Astrazeneca Stock – Misunderstanding behind missing NT AstraZeneca shipment at centre of blame game
A misunderstanding is being blamed for the Northern Territory’s first shipment of AstraZeneca vaccines never arriving as expected, but health authorities insist the vaccine rollout remains on schedule.
- A misunderstanding is being blamed for vaccine rollout confusion
- Authorities say the NT vaccine rollout remains on schedule
- AstraZeneca vaccines are part of Phase 1B
The 1,440 vaccine doses were meant to arrive in the NT last week, according to announcements made by Chief Minister Michael Gunner in the lead-up to the expected delivery.
But by Sunday afternoon, the cargo was nowhere to be found in the NT.
The NT and Federal governments have since blamed each other for the missing shipment, with the Commonwealth on Sunday saying its territory counterpart never placed the vaccine order or nominated a delivery address.
At the same time, the NT government said the vaccines were intended for the aged care vaccine rollout, which is being coordinated by the federal government.
A spokeswoman for NT Health Minister Natasha Fyles said the delay was because of approval delays in the Commonwealth-funded clinic the vaccines were destined for — the Palmerston GP Superclinic.
Robyn Cahill, the CEO of that clinic, said it was a misunderstanding that the vaccines would have arrived at the clinic by now.
“And perhaps just misunderstood what the rollout was meant to be doing.”
AstraZeneca vaccines delivered as part of 1B
Ms Cahill’s clinic has a contract with the federal government to deliver vaccines as part of Phase 1B, which will immunise older Territorians, people with health conditions, disabilities, and some critical workers.
Phase 1B is due to start on March 22.
“There’s certainly been a lot of work done in that area over the past two to three weeks, and lots of discussion about the arrival of the AstraZeneca vaccine to those services,” she said.
Ms Cahill said the clinic is not involved in the Phase 1A aged care rollout, which is being managed by the Commonwealth and contractors Aspen Medical.
The clinic is expecting to receive AstraZeneca vaccines in time to be ready for the beginning of Phase 1B next week and has now received all necessary approvals to begin vaccinations on March 22.
“I was very excited on the weekend to sit in my office and push the button to put the order in for our first load of AstraZeneca vaccines, which we expect to arrive in the Territory at the end of this week,” she said.

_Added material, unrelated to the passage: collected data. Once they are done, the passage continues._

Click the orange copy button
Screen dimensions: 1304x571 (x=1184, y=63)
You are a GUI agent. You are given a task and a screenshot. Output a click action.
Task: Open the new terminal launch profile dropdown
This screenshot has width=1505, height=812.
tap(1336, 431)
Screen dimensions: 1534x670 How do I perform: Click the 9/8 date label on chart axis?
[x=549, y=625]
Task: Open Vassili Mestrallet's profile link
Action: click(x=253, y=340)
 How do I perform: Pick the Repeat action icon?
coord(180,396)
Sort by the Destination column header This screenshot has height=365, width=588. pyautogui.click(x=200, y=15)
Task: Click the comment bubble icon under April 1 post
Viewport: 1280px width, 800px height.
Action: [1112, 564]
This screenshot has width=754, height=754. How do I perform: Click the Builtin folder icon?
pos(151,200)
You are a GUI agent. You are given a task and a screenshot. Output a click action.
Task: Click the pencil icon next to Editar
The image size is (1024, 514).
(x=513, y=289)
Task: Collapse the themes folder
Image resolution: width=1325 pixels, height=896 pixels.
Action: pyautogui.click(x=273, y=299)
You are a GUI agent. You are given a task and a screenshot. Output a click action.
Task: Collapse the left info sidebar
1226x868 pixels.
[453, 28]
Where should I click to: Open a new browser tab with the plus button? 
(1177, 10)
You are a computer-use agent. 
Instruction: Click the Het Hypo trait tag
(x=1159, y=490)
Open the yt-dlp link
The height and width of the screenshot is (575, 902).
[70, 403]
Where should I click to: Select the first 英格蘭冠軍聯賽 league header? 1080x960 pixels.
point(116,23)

A spokesperson from the federal Department of Health said the NT Government was allocated 1,400 AstraZeneca vaccines for use in NT government-run vaccination clinics, and it is up to the NT government to decide when to use them.
Rollout not impacted, NT government says
Health Minister Natasha Fyles said the rollout of vaccines across the Territory would not be affected as it has enough Pfizer vaccines to immunise the 1A priority group, which includes quarantine and frontline workers.
“We were relying on the Pfizer which we’ve received that steady supply of.”
A spokesman from the Office of the Chief Minister said that announcements that were made around the supposed arrival of the first doses of AstraZeneca were based on information it was provided by the Commonwealth.
“Despite recent changes in dates from the Commonwealth around arrival of AstraZeneca in the Territory, all current advice indicates we will receive our first doses in time for our first planned use,” he said.
“The NT government has repeatedly been clear that it would not begin using the AstraZeneca vaccine until it commenced its part of the Phase 1B rollout — which is scheduled to begin from March 22.”